DF Tayler & Co were well-known for their pins, but this sign shows that they also made much more. The company moved here in 1886, and the style of the lettering suggests it is of similar vintage (Brum's Ghost Signs concurs, and adds that it was only uncovered last year). The varied fonts and elaborate swirls are quite a contrast to most twentieth-century signs. The reference to cycles and motors, though, may point to an Edwardian date.
The sign reads: 'Wire Department - DF Tayler & Co Ltd - Steel & Iron Wire - Cycle & Motor Spokes - Nipples & Washers - Wire on Spools - Florist Wire - Wreath Frames - Jewellers Wire - Pin Points'. The lowest lines are damaged by dirt and peeling paint and largely illegible, although one says 'wreath frames' and the final word could be 'paints' or 'points'.
The opposite side of the doorway has a similar sign. However, it is harder to read and in places, clearly a palimpsest. While it seems to have been a match for its opposite number originally, there is later painting also visible. Often, the newer words are the same as the old, suggesting that there was an attempt to update the look of the sign rather than the range of products. Frustratingly, the white lettering on black paint at the bottom cannot be deciphered.

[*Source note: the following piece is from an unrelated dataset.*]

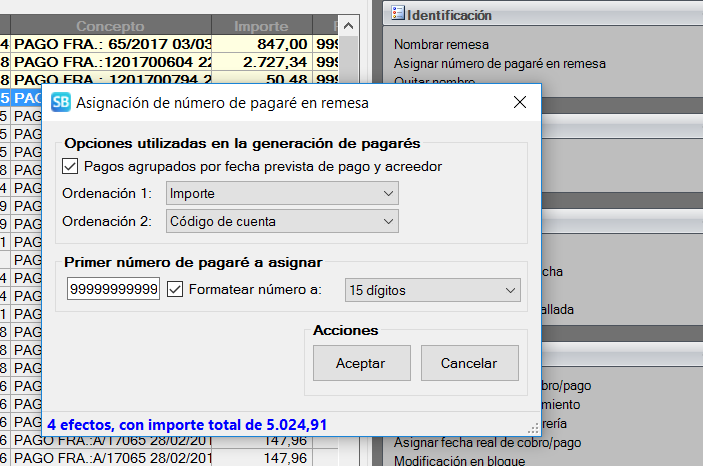Click the table scrollbar up arrow
703x466 pixels.
[349, 25]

The company was an old one, even when the signs were painted. Daniel Foot Tayler, from Gloucestershire, developed automatic pin-making machines; by 1838, he was in partnership with a Leicestershire attorney, John Shuttleworth. The business included leases of Light Pool Mills near Stroud and of a London warehouse and house in King Street, Cheapside. The mills were described in 1837 as having a main building 100 feet long and five stories high, filled with water-powered machinery. The machines formed the pin in a single piece, compressing the wire to shape the head. (Other manufacturers' pins, by contrast, had heads made separately and joined later.) Each machine could make 45 pins per minute, and the factory reportedly produced over three million a day.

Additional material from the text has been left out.